**WORK ORDER:** In the lines below, write out word for word every line from the one with "Describe the element at coordinates (834, 114)" up to and including the one with "Describe the element at coordinates (14, 279)". Leave the pictures out.

(Pixel coordinate grounding data)
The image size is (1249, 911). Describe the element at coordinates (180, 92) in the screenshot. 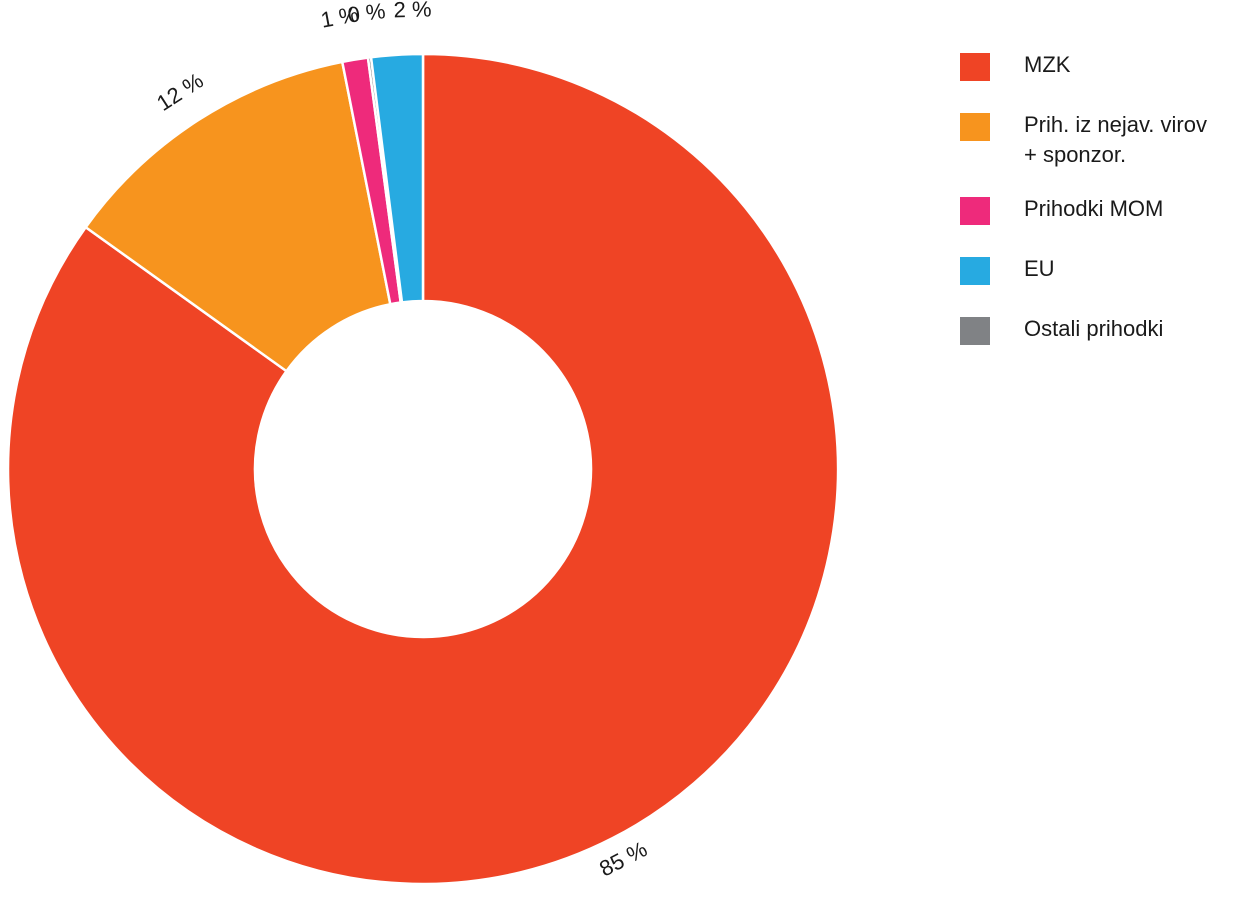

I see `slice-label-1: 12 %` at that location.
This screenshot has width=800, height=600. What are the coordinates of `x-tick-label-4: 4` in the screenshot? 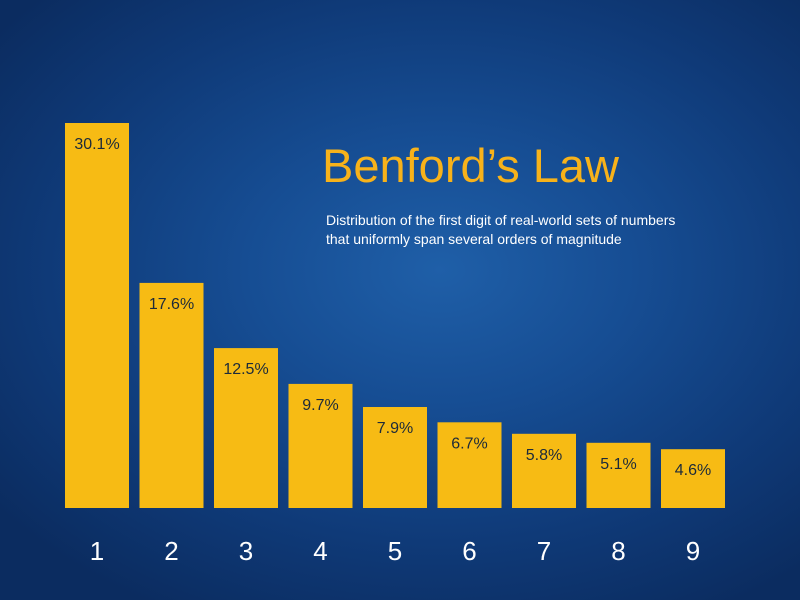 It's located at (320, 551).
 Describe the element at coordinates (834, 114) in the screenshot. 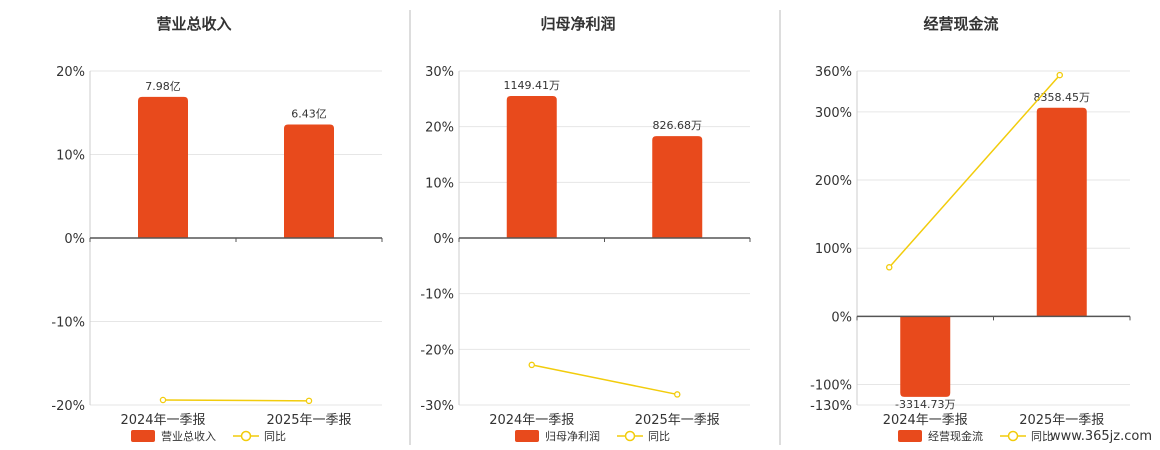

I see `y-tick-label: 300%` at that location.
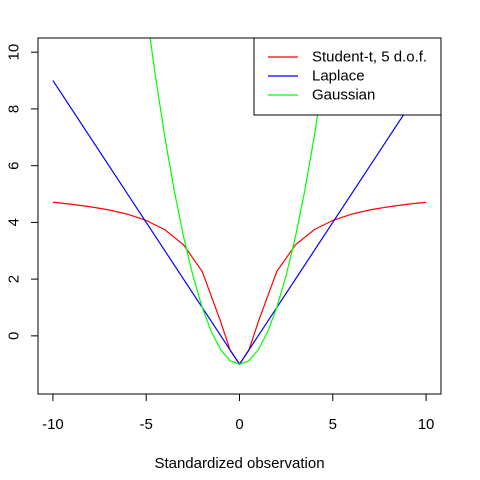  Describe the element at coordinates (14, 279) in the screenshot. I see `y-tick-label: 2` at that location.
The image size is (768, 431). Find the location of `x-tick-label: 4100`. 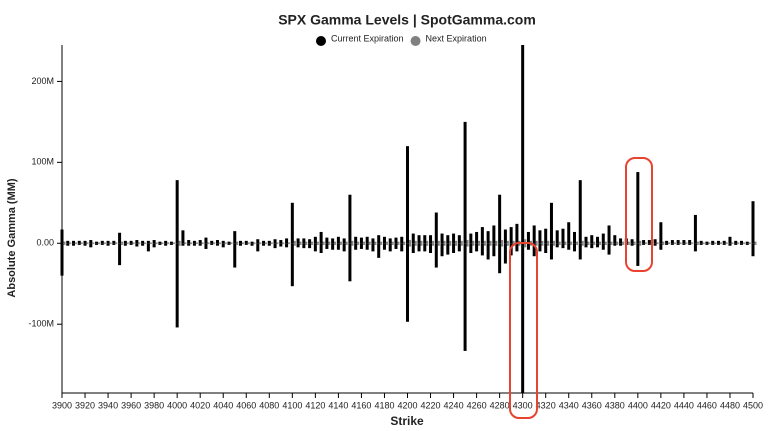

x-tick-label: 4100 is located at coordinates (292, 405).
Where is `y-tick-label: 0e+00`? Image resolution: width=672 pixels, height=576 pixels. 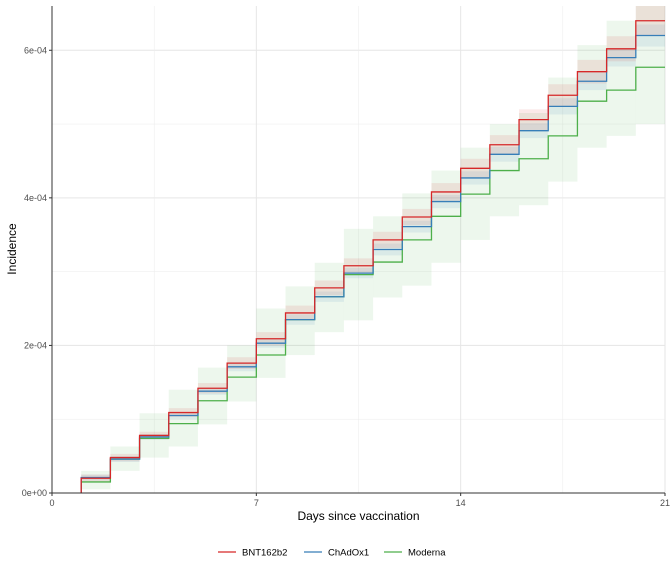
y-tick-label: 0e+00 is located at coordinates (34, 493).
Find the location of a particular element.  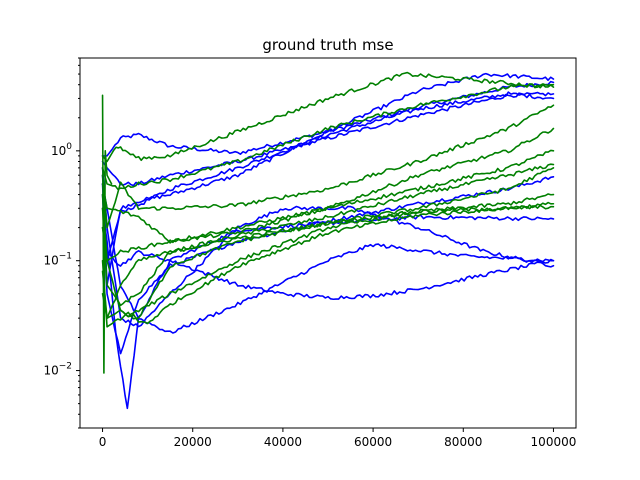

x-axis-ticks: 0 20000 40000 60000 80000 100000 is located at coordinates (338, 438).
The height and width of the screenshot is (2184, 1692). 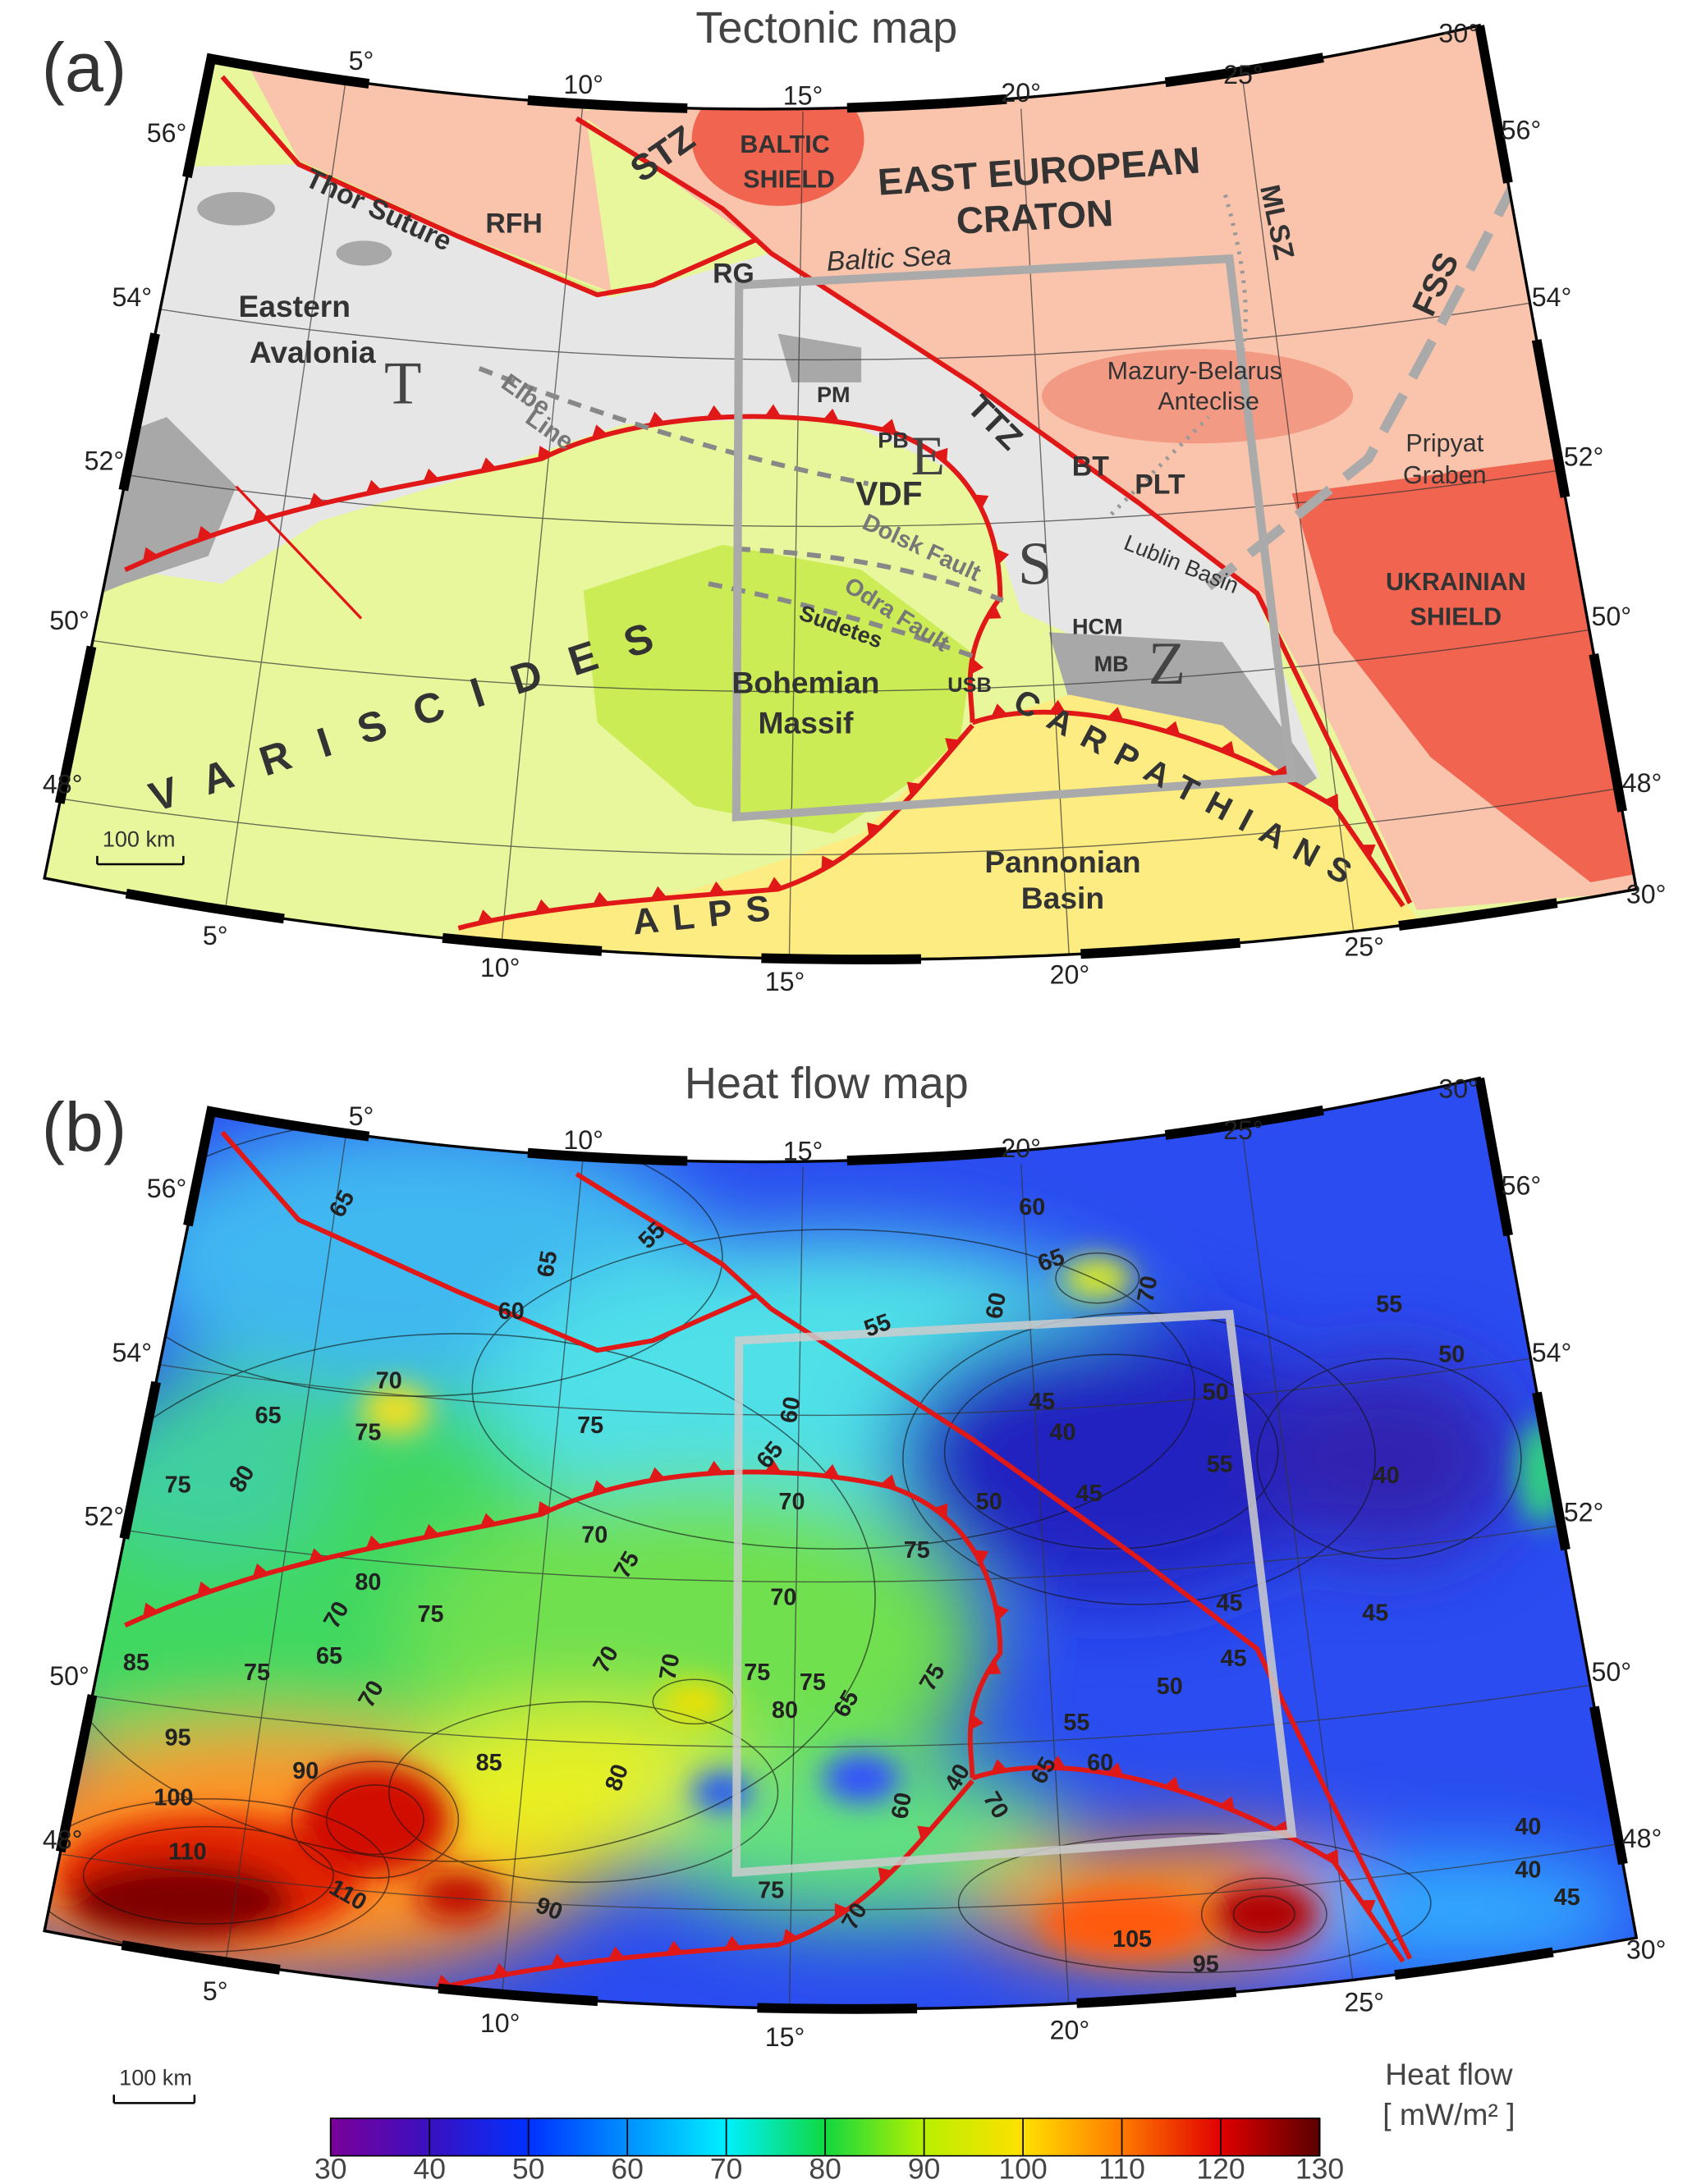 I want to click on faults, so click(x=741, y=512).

**OUTPUT FOR THIS EXERCISE:**
 Describe the element at coordinates (834, 114) in the screenshot. 

I see `y-tick-label: 300%` at that location.
  Describe the element at coordinates (14, 279) in the screenshot. I see `y-tick-label: 2` at that location.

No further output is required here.